Commercial service exports, which grew at an annual rate of 19 per cent between 1995 and 2003, accounted for as much as one-third of the $85-billion of goods and services exported in 2003.
The proportion of commercial services to total imports, at 28 per cent, was not very much lower. Total imports of goods and services together were estimated at $99 billion.
`Other commercial services' accounted for 76 per cent of service exports, with transportation and travel accounting for 11 per cent and 13 per cent respectively.
The proportion of `other commercial services' in service imports was lower; but, at 58 per cent, not quite as low as one would have expected.
Transportation and travel accounted for 30 per cent and 12 per cent respectively of total service imports.
Seventy six per cent of merchandise exports consisted of manufactured items, against 50 per cent of merchandise imports.
Imports and exports of agricultural products were about evenly balanced.
Though agricultural products accounted for 12.6 per cent of total merchandise exports and only 8.3 per cent of merchandise imports, this disparity was largely offset by the large difference between total merchandise exports and imports, which aggregated $57 billion and $71 billion respectively.
Agricultural exports and imports stood at around $7 billion and $6 billion respectively.
In the case of `mining products', imports, at $23 billion, were very much higher than exports, which stood at a mere $6 billion.
This may largely be due to the import figure, which includes oil and natural gas, which are not separately mentioned in the report.
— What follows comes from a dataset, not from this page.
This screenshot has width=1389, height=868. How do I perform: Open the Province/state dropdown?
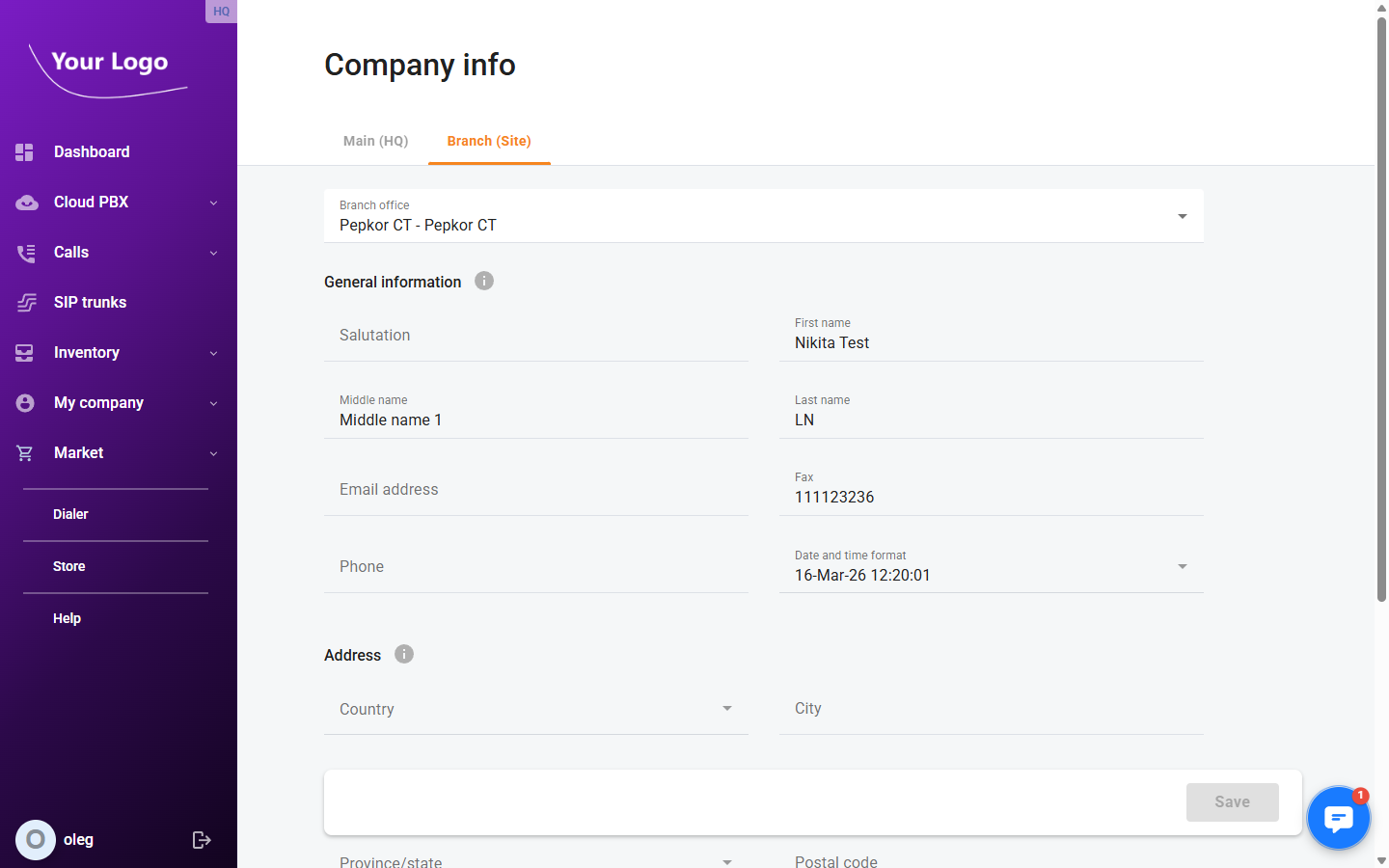pyautogui.click(x=726, y=860)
The general picture is one of an economy in which primary products occupy a much larger portion of imports than exports. Twenty two per cent of the total exports were channelled towards the EU, 18 per cent went to the US, 10 per cent to China, together with Hong Kong, and another 8 per cent to the UAE.
The top four export destinations thus accounted for 57.5 per cent of total exports. So, as far as imports are concerned, the EU was way ahead of the rest, with a 19-per cent share.
The US was a distant second with 6 per cent.
The top five countries of origin for India's imports together accounted for only 38 per cent of total imports.